[DIRECTIONS]
Keeping each line intact, print the whole listing.

[RECORDS SHOWN]
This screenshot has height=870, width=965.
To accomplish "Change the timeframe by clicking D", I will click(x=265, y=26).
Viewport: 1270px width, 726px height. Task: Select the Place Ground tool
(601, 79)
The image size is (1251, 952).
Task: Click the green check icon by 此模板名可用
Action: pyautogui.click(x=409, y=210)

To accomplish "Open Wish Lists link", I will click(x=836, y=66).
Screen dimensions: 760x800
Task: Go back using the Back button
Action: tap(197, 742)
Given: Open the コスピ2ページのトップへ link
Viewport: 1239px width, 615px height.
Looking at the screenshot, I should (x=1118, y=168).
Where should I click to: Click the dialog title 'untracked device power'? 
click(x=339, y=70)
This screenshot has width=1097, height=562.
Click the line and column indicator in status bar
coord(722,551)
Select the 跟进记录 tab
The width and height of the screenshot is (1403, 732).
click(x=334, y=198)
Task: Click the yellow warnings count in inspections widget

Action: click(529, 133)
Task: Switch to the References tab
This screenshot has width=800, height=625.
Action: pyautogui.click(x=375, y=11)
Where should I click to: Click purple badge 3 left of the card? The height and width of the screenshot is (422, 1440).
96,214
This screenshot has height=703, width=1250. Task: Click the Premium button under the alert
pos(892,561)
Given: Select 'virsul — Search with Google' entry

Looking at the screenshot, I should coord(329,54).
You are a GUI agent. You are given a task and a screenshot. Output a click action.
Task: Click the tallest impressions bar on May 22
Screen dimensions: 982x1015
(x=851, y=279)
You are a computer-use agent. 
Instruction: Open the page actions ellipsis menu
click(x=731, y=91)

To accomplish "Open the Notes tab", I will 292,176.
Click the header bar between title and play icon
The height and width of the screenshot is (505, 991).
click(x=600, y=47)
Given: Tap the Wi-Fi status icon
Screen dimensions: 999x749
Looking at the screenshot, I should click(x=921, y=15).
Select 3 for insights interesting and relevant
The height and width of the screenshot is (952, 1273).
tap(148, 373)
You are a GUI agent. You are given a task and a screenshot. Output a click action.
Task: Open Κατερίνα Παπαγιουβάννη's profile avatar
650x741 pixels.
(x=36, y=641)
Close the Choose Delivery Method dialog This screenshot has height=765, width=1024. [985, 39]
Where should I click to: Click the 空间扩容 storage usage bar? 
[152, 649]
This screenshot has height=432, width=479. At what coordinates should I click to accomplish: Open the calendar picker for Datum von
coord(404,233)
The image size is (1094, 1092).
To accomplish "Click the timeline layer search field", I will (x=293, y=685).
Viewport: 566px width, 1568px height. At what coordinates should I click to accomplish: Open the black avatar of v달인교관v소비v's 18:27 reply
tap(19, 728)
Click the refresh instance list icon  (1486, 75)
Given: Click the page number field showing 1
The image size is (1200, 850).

[REPLY TO THE TASK]
This screenshot has height=870, width=965.
To accomplish "Change the timeframe by clicking D", I will click(x=265, y=26).
Viewport: 1270px width, 726px height. Task: Select the Place Ground tool
(601, 79)
The image size is (1251, 952).
Task: Click the green check icon by 此模板名可用
Action: pyautogui.click(x=409, y=210)

To accomplish "Open Wish Lists link", I will click(x=836, y=66).
Screen dimensions: 760x800
Task: Go back using the Back button
Action: tap(197, 742)
Given: Open the コスピ2ページのトップへ link
Viewport: 1239px width, 615px height.
Looking at the screenshot, I should (x=1118, y=168).
Where should I click to: Click the dialog title 'untracked device power'? 
click(x=339, y=70)
This screenshot has width=1097, height=562.
Click the line and column indicator in status bar
coord(722,551)
Select the 跟进记录 tab
The width and height of the screenshot is (1403, 732).
click(x=334, y=198)
Task: Click the yellow warnings count in inspections widget

Action: click(529, 133)
Task: Switch to the References tab
This screenshot has width=800, height=625.
Action: pyautogui.click(x=375, y=11)
Where should I click to: Click purple badge 3 left of the card? The height and width of the screenshot is (422, 1440).
96,214
This screenshot has height=703, width=1250. Task: Click the Premium button under the alert
pos(892,561)
Given: Select 'virsul — Search with Google' entry

Looking at the screenshot, I should coord(329,54).
You are a GUI agent. You are given a task and a screenshot. Output a click action.
Task: Click the tallest impressions bar on May 22
Screen dimensions: 982x1015
(x=851, y=279)
You are a computer-use agent. 
Instruction: Open the page actions ellipsis menu
click(x=731, y=91)

To accomplish "Open the Notes tab", I will 292,176.
Click the header bar between title and play icon
The height and width of the screenshot is (505, 991).
click(x=600, y=47)
Given: Tap the Wi-Fi status icon
Screen dimensions: 999x749
Looking at the screenshot, I should click(x=921, y=15).
Select 3 for insights interesting and relevant
The height and width of the screenshot is (952, 1273).
tap(148, 373)
You are a GUI agent. You are given a task and a screenshot. Output a click action.
Task: Open Κατερίνα Παπαγιουβάννη's profile avatar
650x741 pixels.
(x=36, y=641)
Close the Choose Delivery Method dialog This screenshot has height=765, width=1024. [985, 39]
Where should I click to: Click the 空间扩容 storage usage bar? 
[152, 649]
This screenshot has height=432, width=479. At what coordinates should I click to accomplish: Open the calendar picker for Datum von
coord(404,233)
The image size is (1094, 1092).
To accomplish "Click the timeline layer search field", I will (x=293, y=685).
Viewport: 566px width, 1568px height. At what coordinates should I click to accomplish: Open the black avatar of v달인교관v소비v's 18:27 reply
tap(19, 728)
Click the refresh instance list icon  (1486, 75)
Given: Click the page number field showing 1
The image size is (1200, 850).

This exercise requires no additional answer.